Solitude

La question de la solitude a préoccupé la religion et la philosophie.

Comme souvent ce que l’on entend par là n’est pas évident. Il semble que ce soit un état propice à une forme de découverte. Découverte de soi, de la nature, de quelque valeur fondamentale. Mais aussi, pour Pascal, lieu de confrontation avec ses angoisses existentielles.

Je me reconnais dans ce que je comprends de l’opinion de Montaigne : la solitude permet d’assimiler l’expérience. Sans expérience, pas de pensée. Mais sans moment à soi, pas d’analyse.

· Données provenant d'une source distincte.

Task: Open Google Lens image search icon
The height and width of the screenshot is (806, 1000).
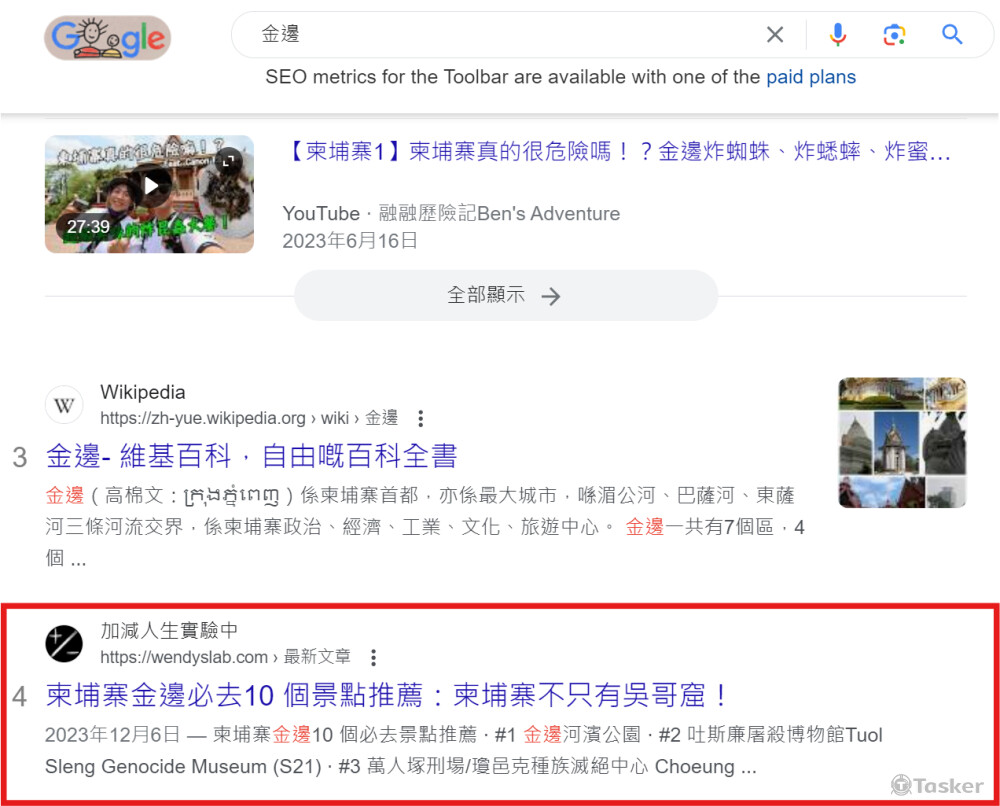Action: [x=894, y=34]
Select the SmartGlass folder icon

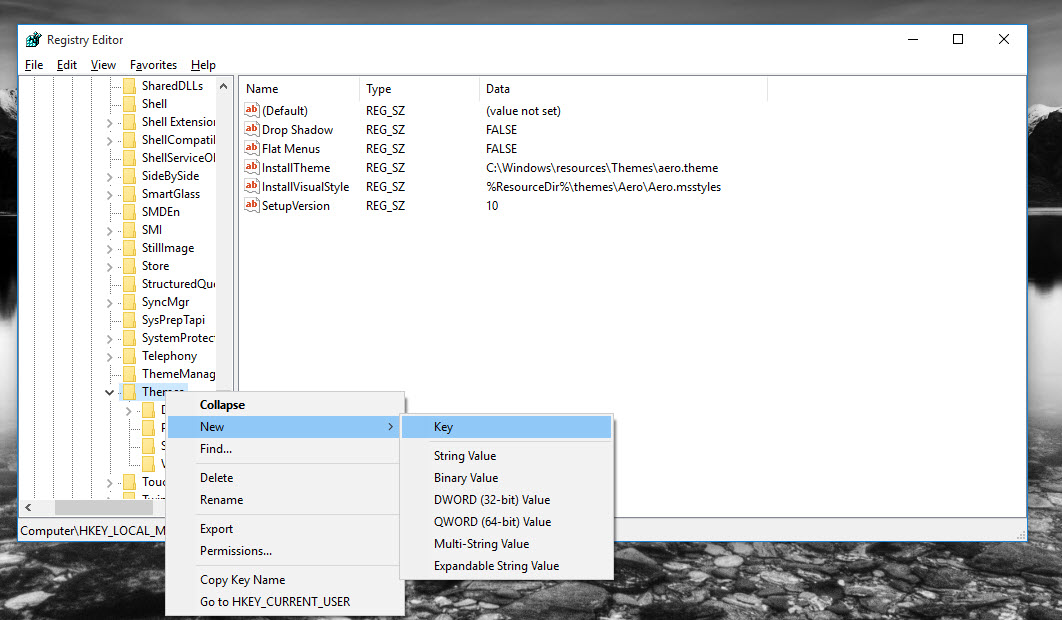coord(129,194)
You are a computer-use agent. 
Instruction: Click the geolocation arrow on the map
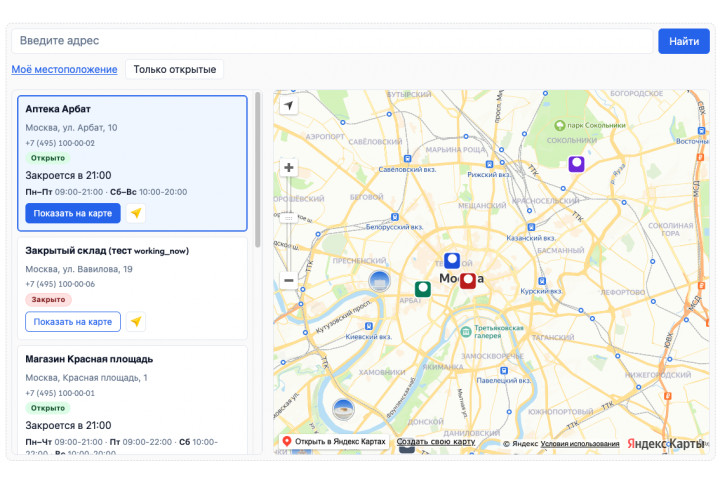click(289, 106)

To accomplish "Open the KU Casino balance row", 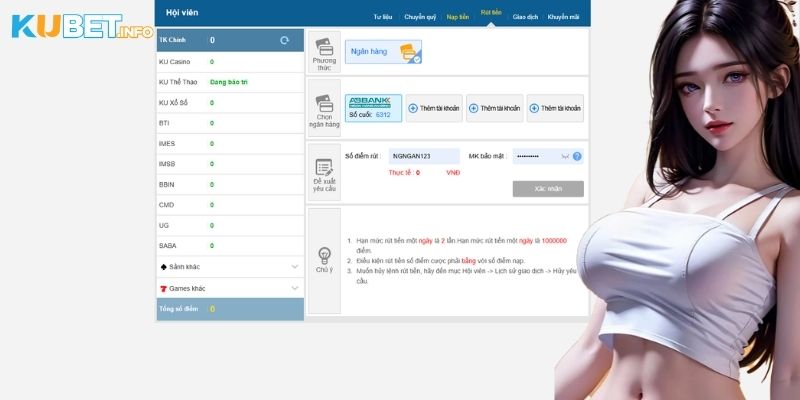I will tap(230, 62).
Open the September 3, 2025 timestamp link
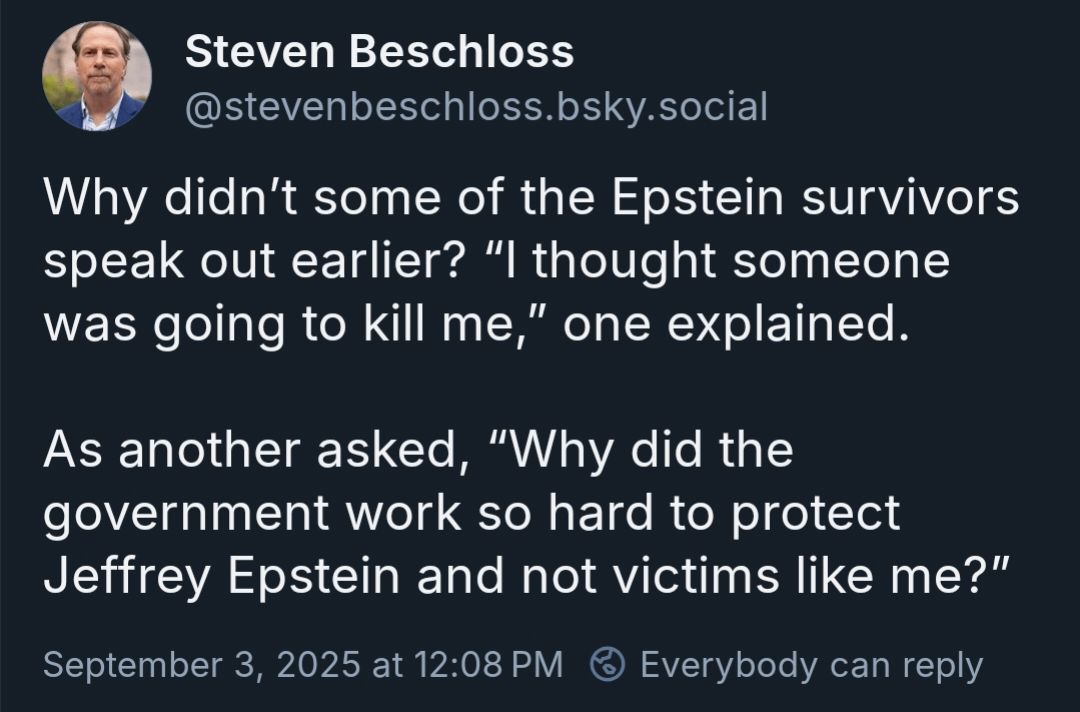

Ce besoin de « temps à moi », fait peut-être que je n’ai jamais réussi à rester dans une entreprise, et même qu’une mission de conseil, lorsqu’elle dure, m’oppresse. Dès que je quitte la contrainte, mon cerveau se met à marcher. C’est à quoi me servent les vacances, actuellement.

Mon opposé est le « politique ». Il « pense sur ses jambes ». Sa vie n’est que sociale. Il n’est jamais aussi bon que lorsqu’il est victime d’un complot.

A chaque personne sa solitude ?

(Idées venues par In our time, de la BBC, qui, curieusement, ne parlait pas de Pascal.)